## Task
In the entries that follow, the line with "Instruction: Click info" opens the range and the line with "Given: Change Arbitrum" closes it; repeat that range exactly, both lines included.

## Information shown
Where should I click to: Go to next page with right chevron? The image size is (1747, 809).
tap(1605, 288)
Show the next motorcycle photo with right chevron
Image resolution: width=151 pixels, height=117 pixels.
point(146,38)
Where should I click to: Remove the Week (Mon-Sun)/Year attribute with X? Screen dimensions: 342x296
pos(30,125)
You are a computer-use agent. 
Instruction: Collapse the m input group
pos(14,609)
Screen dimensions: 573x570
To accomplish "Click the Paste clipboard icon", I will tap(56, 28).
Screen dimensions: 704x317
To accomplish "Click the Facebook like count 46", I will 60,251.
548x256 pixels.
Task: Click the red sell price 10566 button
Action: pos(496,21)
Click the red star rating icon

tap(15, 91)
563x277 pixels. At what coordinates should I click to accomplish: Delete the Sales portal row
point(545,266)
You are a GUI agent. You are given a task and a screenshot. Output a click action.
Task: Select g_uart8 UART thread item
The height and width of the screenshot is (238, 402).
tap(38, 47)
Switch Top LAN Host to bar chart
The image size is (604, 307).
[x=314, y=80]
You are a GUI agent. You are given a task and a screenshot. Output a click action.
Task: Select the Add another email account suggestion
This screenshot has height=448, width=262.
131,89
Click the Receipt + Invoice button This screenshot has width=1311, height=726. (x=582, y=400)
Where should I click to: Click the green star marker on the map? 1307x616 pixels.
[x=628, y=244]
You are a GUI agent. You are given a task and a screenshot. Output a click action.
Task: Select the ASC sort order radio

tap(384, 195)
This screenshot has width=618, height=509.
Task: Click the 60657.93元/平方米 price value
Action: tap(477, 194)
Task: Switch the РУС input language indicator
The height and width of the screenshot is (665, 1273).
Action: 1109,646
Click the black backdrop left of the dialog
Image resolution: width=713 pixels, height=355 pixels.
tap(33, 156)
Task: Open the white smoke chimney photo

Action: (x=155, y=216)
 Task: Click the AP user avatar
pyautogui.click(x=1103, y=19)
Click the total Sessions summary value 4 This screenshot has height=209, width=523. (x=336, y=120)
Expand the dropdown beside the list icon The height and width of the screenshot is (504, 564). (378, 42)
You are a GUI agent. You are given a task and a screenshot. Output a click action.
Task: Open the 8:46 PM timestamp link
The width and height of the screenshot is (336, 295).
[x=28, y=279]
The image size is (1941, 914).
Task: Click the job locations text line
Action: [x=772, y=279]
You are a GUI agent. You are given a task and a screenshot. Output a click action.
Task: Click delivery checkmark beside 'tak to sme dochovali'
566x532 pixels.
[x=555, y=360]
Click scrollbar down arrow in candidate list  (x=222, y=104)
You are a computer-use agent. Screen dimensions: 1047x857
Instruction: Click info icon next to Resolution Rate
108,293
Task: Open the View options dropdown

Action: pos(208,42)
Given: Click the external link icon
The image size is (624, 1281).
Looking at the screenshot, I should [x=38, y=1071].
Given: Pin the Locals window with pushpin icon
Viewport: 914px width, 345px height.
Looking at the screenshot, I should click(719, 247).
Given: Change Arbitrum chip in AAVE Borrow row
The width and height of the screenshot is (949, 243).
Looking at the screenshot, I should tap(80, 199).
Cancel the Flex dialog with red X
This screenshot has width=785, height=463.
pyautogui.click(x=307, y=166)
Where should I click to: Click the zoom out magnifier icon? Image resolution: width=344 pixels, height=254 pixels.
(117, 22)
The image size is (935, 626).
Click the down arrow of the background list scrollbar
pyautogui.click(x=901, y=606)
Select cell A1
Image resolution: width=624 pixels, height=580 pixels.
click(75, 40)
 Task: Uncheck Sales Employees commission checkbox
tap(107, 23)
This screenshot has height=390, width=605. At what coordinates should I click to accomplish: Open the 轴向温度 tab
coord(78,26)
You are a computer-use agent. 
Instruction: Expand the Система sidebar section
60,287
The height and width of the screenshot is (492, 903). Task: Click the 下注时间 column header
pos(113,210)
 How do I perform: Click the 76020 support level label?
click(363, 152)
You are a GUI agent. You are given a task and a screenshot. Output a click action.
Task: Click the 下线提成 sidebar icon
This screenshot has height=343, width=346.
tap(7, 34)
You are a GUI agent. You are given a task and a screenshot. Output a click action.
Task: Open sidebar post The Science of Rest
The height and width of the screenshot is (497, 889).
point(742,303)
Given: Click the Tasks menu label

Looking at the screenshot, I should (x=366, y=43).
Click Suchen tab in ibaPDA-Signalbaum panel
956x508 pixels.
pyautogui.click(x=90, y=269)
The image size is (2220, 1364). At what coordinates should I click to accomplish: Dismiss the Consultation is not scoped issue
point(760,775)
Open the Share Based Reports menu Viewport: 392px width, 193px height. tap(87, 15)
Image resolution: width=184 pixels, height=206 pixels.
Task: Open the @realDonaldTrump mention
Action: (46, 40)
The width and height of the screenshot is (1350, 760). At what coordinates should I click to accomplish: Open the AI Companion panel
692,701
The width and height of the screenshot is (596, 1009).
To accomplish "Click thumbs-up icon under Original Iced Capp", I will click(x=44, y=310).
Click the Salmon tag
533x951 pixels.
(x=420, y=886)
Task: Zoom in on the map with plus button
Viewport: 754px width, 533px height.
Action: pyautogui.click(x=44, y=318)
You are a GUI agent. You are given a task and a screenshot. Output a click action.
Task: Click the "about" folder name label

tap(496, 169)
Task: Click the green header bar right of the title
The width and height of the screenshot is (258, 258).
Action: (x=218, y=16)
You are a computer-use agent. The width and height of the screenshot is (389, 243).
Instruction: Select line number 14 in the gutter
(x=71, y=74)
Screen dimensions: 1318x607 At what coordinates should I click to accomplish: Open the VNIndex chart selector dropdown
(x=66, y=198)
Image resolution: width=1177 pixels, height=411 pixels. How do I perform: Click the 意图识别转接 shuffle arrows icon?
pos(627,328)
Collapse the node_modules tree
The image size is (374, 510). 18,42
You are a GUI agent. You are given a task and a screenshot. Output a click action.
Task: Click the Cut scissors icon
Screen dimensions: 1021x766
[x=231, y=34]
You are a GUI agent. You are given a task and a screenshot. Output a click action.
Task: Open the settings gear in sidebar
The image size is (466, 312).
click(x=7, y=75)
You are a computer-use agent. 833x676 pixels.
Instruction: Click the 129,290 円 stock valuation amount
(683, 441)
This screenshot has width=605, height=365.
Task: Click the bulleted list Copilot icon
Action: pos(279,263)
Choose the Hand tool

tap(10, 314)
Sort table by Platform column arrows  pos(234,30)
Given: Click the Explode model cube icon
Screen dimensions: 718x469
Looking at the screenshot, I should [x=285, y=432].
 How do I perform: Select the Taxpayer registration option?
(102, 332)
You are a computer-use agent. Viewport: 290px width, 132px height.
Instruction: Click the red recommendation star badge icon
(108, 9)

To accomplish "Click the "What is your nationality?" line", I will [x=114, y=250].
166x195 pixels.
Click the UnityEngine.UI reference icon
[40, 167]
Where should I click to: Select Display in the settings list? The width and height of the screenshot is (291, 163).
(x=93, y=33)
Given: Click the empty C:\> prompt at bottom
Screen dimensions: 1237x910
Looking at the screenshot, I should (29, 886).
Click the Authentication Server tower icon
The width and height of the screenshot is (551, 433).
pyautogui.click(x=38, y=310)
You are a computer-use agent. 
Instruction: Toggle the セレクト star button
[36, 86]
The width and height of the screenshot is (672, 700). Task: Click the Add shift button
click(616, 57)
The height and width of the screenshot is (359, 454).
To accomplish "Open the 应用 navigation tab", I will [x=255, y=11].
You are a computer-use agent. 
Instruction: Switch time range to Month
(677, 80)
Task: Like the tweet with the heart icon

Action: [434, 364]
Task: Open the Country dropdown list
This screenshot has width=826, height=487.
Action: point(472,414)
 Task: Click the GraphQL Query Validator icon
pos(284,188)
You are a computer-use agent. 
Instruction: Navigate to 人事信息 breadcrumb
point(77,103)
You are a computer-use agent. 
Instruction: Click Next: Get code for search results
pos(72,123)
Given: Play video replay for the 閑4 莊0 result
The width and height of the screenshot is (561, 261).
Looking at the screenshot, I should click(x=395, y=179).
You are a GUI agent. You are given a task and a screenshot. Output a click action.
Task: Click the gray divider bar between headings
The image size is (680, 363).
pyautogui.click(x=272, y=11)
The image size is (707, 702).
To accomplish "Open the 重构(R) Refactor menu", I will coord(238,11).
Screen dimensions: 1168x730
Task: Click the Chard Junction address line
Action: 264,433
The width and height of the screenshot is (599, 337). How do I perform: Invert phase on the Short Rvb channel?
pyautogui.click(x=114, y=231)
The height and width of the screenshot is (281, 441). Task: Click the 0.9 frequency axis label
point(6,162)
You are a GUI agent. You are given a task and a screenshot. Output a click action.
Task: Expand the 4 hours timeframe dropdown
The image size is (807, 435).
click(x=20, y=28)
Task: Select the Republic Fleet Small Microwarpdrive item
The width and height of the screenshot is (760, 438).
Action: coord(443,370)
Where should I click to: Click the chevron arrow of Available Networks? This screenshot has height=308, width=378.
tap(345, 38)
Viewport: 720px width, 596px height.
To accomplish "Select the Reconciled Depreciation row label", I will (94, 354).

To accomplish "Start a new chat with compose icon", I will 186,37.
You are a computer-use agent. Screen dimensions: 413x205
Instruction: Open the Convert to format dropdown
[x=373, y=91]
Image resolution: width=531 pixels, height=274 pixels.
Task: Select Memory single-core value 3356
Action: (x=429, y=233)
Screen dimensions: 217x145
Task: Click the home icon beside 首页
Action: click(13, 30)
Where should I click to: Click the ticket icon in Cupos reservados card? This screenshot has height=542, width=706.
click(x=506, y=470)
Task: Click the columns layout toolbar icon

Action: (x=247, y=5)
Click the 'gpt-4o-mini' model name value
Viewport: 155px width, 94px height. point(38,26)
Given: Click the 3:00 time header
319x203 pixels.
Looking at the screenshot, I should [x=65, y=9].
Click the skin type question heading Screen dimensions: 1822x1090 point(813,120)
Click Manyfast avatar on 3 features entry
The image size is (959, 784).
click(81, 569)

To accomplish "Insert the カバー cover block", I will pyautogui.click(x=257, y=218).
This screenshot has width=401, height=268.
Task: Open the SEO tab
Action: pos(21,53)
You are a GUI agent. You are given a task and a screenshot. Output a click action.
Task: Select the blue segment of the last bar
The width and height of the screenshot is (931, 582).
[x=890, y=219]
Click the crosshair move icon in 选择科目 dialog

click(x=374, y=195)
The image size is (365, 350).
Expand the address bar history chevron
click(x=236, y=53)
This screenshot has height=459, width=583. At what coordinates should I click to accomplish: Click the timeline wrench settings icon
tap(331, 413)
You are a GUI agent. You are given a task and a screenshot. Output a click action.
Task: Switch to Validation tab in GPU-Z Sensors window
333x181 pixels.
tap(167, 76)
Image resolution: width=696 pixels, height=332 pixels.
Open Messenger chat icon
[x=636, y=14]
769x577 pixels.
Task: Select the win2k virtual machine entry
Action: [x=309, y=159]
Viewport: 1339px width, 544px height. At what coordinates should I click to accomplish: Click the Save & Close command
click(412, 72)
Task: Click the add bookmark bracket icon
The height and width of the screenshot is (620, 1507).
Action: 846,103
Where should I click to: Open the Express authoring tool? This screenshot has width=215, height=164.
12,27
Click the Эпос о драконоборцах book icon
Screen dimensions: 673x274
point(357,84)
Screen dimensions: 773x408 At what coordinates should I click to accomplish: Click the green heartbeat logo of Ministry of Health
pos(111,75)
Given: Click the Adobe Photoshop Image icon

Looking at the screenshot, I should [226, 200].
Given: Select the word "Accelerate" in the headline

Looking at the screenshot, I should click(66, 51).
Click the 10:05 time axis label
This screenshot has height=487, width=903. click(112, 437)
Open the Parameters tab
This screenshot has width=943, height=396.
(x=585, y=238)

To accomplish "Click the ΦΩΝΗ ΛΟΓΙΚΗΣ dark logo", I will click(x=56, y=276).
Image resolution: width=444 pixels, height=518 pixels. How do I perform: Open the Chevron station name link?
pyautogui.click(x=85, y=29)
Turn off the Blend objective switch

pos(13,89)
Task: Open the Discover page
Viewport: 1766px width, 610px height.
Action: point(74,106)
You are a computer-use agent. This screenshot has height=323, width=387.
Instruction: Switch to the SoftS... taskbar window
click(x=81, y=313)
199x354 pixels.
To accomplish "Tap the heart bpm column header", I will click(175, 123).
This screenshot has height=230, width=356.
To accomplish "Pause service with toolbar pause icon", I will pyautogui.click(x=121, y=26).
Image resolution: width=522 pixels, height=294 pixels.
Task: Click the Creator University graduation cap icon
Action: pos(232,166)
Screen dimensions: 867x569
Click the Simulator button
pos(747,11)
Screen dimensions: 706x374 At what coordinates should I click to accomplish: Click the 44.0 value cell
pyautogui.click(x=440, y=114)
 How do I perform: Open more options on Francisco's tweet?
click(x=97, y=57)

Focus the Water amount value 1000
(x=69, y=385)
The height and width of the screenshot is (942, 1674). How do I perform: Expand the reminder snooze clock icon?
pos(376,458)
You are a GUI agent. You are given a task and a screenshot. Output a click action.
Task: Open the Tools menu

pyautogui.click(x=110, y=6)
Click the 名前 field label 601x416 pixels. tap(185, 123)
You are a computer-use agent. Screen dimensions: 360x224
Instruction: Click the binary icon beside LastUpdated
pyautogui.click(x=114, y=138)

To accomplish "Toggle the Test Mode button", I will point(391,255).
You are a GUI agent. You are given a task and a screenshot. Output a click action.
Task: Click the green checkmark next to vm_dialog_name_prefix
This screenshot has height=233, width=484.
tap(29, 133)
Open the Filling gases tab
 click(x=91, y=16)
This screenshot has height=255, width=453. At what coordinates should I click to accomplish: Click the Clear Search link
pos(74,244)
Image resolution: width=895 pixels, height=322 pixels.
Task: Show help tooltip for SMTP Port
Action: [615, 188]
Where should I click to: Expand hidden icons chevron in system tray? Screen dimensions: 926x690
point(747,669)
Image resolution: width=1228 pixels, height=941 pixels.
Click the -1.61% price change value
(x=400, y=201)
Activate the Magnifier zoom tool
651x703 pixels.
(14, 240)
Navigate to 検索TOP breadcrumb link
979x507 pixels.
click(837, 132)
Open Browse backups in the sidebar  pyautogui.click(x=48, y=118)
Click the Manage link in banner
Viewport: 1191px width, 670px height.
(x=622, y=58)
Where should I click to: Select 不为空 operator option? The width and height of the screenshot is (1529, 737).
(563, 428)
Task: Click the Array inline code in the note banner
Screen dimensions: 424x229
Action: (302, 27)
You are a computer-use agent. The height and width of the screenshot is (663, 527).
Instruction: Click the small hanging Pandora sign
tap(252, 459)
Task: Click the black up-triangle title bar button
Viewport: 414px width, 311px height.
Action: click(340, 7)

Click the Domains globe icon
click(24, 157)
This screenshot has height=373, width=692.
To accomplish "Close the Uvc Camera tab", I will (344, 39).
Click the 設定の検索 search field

## Response to the exercise
Instruction: Click info icon next to Resolution Rate
108,293
Task: Open the View options dropdown

Action: pos(208,42)
Given: Click the external link icon
The image size is (624, 1281).
Looking at the screenshot, I should [x=38, y=1071].
Given: Pin the Locals window with pushpin icon
Viewport: 914px width, 345px height.
Looking at the screenshot, I should click(719, 247).
Given: Change Arbitrum chip in AAVE Borrow row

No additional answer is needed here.